Sprouting the kind of fusty, precious mushrooms that only the moist warm conditions of Crosby, Stills and Nash, Simon and Garfunkel and Elliott Smith could possibly engender, spring North Carolina’s own pastoral anti-hooligans, Kingsbury Manx. And what a winsome and inoffensive little cluster of talents they are.
Fronted by singers and guitarists Kenneth Stephenson and Bill Taylor, Kingsbury Manx are your above-average country, folk, psychedelic crossover. At times dark, at times wistful, at times caustic, at times surreal you’d be close if you drew comparisons to any of the artists mentioned above – but you’d be spot bollock if you tipped a wink in favour of Pink Floyd’s soundtrack to Barbet Schroeder’s 1969 hippie-film ‘More’. ‘De Da Damentia’, ‘Hunting Trips’ and ‘Dinner Bell’ recall the sweet yet sinister drone of the Floyd’s ‘Cirrus Minor’, ‘Crying Song’ and ‘Green Is The Colour’. In fact, ‘Aztec Discipline’ is arguably just another dystopian hippie road flick. True there’s nobody getting their kit off or indulging in spurious misdemeanours involving cattle but it’s every bit as gentle and as trippy as a Sunday at Woodstock, even if things are occasionally lifted with the frisky duelling horseplay of banjo led tracks like ‘Grape To Grain’ and ‘Fixed Bayonets’.
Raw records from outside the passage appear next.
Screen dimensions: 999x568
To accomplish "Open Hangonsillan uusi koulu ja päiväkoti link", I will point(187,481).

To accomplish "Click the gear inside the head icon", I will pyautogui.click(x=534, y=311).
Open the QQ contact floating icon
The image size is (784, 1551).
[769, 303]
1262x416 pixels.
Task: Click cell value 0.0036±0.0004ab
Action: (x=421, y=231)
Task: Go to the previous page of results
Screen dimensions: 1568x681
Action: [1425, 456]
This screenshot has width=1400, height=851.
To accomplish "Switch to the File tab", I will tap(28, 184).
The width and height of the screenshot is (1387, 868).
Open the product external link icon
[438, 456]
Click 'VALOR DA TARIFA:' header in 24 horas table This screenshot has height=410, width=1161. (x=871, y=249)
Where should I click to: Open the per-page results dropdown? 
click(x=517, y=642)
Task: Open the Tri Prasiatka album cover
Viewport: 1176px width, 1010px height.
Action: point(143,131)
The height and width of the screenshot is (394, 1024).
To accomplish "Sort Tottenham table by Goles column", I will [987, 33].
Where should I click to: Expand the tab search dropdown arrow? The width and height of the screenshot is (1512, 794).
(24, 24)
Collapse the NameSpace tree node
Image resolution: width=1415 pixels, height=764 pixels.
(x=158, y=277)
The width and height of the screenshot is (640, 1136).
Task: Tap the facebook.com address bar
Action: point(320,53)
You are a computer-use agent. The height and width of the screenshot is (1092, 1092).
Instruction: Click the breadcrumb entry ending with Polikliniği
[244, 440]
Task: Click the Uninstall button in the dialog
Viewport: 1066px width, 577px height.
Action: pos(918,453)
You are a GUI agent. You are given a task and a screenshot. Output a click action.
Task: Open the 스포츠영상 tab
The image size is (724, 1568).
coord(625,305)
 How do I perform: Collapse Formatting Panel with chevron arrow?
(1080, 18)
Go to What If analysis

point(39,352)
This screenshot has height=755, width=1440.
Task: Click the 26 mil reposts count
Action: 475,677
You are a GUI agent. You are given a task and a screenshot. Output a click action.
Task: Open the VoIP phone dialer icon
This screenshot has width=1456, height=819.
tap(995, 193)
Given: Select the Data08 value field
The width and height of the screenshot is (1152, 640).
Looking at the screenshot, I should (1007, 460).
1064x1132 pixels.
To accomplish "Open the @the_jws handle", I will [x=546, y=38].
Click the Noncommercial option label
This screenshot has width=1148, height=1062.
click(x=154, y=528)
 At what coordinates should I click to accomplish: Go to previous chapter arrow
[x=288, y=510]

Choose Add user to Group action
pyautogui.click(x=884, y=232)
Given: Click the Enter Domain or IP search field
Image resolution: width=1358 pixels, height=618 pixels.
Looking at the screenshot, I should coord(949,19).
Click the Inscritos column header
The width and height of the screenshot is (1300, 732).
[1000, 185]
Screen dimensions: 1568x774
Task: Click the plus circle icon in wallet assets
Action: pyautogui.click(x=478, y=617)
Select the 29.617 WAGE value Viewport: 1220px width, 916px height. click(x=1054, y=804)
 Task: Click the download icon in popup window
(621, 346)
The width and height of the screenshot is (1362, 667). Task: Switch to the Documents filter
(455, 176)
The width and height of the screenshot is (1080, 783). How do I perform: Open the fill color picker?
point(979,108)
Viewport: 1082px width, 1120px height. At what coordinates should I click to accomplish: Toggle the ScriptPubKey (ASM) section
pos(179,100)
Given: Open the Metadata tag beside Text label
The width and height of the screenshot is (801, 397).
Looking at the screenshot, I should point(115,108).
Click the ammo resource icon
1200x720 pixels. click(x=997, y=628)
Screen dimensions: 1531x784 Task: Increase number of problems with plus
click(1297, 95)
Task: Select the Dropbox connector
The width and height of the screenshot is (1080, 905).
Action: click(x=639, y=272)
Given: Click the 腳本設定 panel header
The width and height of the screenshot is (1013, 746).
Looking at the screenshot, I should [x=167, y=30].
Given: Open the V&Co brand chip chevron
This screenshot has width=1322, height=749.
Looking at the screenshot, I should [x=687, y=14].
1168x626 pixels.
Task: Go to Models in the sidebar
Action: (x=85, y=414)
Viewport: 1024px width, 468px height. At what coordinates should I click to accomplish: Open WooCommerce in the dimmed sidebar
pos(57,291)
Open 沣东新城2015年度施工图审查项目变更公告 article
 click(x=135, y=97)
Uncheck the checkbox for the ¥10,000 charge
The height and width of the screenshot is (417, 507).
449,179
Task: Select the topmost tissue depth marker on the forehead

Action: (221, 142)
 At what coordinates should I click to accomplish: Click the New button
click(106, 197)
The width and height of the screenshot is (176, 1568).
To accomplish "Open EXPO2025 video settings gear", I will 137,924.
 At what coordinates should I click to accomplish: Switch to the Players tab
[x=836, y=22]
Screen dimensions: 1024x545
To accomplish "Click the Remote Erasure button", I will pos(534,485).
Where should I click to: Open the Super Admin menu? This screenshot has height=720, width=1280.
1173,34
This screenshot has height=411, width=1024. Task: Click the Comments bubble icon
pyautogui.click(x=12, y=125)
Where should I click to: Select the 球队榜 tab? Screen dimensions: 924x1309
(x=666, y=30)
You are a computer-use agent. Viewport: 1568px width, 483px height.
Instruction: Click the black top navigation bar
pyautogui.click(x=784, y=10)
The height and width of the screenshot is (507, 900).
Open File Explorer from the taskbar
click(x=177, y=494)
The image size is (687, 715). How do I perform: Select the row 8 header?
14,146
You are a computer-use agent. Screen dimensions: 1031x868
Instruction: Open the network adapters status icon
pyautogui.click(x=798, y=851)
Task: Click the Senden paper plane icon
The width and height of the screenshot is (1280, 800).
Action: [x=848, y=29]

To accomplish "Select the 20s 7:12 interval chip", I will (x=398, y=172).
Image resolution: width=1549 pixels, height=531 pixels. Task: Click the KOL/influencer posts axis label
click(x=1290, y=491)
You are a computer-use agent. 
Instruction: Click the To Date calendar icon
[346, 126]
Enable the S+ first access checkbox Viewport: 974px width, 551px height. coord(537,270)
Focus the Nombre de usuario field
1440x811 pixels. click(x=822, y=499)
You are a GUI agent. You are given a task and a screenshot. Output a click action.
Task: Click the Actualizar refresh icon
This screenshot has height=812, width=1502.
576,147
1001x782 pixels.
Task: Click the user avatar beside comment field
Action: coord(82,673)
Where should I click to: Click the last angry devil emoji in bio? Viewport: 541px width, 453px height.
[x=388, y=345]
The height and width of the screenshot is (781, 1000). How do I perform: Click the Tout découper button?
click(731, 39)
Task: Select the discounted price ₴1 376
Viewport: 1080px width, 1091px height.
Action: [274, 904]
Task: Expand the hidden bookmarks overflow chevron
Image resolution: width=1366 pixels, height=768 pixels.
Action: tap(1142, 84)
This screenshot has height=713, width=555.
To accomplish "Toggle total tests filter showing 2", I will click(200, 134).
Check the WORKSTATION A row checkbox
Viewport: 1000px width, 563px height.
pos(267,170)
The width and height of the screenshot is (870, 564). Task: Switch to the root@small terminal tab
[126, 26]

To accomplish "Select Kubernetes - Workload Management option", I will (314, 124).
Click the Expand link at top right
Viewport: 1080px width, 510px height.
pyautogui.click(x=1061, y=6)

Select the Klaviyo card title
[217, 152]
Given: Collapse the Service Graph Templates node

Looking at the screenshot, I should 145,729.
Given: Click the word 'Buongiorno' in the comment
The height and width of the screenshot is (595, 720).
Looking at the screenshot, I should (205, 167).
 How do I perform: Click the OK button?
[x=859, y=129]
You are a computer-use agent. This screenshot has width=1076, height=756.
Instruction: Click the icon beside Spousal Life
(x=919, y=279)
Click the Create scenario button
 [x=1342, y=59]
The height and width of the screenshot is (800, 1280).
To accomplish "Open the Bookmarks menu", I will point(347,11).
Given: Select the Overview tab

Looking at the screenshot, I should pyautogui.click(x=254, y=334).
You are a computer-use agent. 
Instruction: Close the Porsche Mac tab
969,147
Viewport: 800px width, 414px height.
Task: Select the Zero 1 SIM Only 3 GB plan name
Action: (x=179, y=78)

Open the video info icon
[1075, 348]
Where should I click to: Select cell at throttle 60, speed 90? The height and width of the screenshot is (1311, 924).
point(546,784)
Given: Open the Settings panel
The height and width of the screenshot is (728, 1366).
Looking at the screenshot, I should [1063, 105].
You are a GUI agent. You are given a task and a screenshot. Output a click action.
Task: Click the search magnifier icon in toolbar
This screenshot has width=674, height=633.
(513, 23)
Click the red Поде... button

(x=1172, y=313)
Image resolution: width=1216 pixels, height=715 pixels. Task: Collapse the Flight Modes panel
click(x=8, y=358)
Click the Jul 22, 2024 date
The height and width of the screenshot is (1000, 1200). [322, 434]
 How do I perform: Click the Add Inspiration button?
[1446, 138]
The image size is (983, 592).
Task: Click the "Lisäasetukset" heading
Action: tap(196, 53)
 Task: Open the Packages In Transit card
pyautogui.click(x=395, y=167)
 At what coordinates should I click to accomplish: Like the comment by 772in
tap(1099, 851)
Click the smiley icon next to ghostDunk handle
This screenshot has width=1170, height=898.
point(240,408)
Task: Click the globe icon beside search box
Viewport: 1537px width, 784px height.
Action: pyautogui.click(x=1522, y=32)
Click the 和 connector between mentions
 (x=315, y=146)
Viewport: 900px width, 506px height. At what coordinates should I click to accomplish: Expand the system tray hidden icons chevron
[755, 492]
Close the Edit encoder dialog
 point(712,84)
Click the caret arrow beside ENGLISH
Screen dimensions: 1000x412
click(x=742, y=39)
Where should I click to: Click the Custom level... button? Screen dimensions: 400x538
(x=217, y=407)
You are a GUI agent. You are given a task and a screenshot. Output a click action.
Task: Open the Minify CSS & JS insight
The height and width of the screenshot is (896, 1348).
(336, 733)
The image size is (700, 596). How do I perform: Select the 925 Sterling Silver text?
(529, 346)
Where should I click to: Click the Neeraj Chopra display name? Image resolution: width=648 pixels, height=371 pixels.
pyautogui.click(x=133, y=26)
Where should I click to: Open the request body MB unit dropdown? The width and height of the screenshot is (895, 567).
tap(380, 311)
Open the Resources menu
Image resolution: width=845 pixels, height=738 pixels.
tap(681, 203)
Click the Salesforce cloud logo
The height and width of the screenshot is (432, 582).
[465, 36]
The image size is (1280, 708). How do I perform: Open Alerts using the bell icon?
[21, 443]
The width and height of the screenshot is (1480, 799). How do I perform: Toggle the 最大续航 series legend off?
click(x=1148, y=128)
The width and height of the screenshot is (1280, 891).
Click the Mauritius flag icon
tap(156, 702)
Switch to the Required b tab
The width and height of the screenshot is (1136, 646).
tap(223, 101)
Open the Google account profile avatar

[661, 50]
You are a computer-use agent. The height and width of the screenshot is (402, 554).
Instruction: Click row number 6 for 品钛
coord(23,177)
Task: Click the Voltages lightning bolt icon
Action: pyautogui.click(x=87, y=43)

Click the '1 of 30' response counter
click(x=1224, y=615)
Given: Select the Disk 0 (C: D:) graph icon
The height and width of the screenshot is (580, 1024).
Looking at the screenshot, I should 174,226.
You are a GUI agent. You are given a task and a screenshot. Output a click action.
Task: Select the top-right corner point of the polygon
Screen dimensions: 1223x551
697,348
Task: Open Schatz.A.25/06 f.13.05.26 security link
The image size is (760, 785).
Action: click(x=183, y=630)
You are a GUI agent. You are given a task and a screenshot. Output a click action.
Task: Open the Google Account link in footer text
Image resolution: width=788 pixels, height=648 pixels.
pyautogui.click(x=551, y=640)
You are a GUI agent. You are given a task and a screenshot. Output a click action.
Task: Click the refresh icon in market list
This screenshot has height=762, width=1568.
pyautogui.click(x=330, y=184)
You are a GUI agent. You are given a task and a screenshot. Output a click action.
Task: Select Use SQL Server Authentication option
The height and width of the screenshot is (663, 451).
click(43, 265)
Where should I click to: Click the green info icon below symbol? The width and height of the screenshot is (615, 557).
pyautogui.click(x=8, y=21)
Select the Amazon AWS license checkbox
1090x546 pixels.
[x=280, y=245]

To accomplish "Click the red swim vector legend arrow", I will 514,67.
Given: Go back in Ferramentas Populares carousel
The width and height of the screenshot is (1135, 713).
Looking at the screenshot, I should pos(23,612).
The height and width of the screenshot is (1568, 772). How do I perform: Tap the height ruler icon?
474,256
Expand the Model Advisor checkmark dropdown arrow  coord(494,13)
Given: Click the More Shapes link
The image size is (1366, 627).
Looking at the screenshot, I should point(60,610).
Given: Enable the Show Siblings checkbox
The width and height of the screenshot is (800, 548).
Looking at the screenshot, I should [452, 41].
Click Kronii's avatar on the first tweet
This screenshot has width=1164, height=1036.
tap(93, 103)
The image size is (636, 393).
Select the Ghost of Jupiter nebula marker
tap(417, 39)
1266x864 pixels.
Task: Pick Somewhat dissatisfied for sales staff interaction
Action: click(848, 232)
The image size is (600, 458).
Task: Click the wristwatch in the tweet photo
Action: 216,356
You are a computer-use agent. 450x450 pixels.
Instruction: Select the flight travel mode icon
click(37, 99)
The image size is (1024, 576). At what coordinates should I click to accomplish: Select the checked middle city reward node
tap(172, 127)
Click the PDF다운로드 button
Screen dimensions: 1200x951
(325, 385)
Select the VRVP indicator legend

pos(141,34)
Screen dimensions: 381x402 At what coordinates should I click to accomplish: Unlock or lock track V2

Having toured with Elliott Smith, Stereolab, and Calexico you could pretty much write the script yourself: it’s mellow, it’s dreamy, it’s lush, and although it may lack the warped lyrical flair of fellow bedroom troubadours like Damon Gough and Elliott Smith, it more than compensates with a probing, agile sense of melody.